After a couple months of meetings, planning and reflection, interim Dean Keith Molenaar officially began his new role this week and is feeling energized by the possibilities.
“I am thrilled to be in the job and couldn’t be more excited to have a chance to give back to the college by serving in this role,” he said.
Molenaar’s interim term started on Monday. From a transition perspective, Molenaar offers consistency and continuity when it comes to the college, campus and university vision. He is part of CU President Mark Kennedy’s Leaning into the Future strategic planning committee and served on the Strategic Vision committee that recently departed Dean Bobby Braun enacted in 2017 in addition to serving in a similar role for Dean Emeritus Rob Davis in 2007.
Molenaar said one of his top priorities is maintaining consistency with the goals, vision and culture that Braun implemented over the last three years. While his day job the past three years has been focused on improving the college’s research impact, he said the other pillars of the strategic vision are just as important.
“Embracing our public educational mission is something I feel strongly about, and global engagement has long been a passion of mine,” he said. Molenaar was awarded the CU Campus Global Citizen of the Year Award in 2017. “But one of the things that I really want to focus on is enriching our professional environment. We, as a team, make this a place where you want to work and want to be. I would like us to continue down that path.”
To that end, he said that the faculty and staff workplace climate surveys, conducted for the first time in January 2017 under Braun, and repeated in 2019, provide valuable feedback.
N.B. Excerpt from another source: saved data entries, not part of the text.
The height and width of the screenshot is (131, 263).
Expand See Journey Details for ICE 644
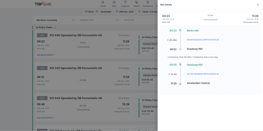(46, 118)
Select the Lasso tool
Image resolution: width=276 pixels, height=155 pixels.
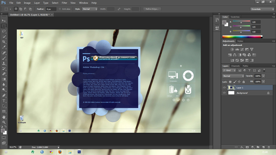[4, 31]
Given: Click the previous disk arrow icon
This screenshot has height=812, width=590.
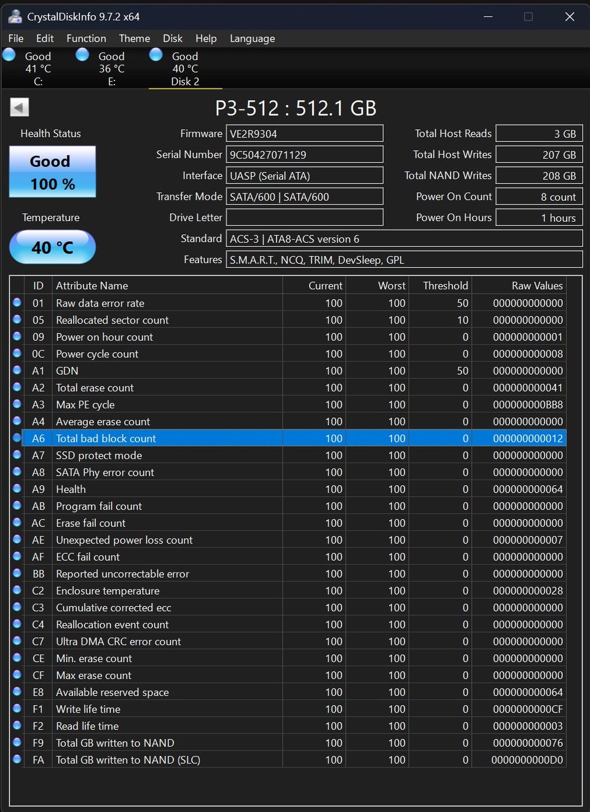Looking at the screenshot, I should point(19,107).
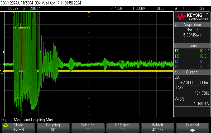Click the channel 2 green ground marker
Image resolution: width=211 pixels, height=133 pixels.
2,64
“It’s important to provide a forum for conversations in order to know if you are going in the right direction. I really encourage everyone to participate in the surveys or use the other avenues available to them to communicate how they are feeling about our professional environment,” he said.
Molenaar said he is also eager to foster and encourage the changes that have led to increased diversity in the student and faculty population. That means hiring a new associate dean for access, inclusion and student programs and supporting the programs, work and staff in the BOLD Center.
“Diversity and inclusion is embedded in our DNA as a college,” he said. “That is the biggest and most valuable change I have seen in my time here, and it’s important that we take it to the next level.”
Physical space will also be a focus during Molenaar’s time, specifically looking at deferred maintenance and understanding how meetings, events and student life function on East Campus. He said physical spaces create community by giving us times and places to be together and deserve continual review.
A Forever Buff gives back
Having previously served in a number of positions in the college including professor and chair of the Department of Civil, Environmental and Architectural Engineering, the college is a place that has been key to Molenaar’s education and career, and he is eager to give back through service as dean.
His ties here date back to his time as an undergraduate in architectural engineering in the late 1980s. After working for a successful construction management start-up company, he returned to earn his MS and PhD in civil engineering in 1997. After starting as an assistant professor at Georgia Tech, he took the opportunity to return to the civil engineering faculty at CU Boulder. He became a full professor in 2011.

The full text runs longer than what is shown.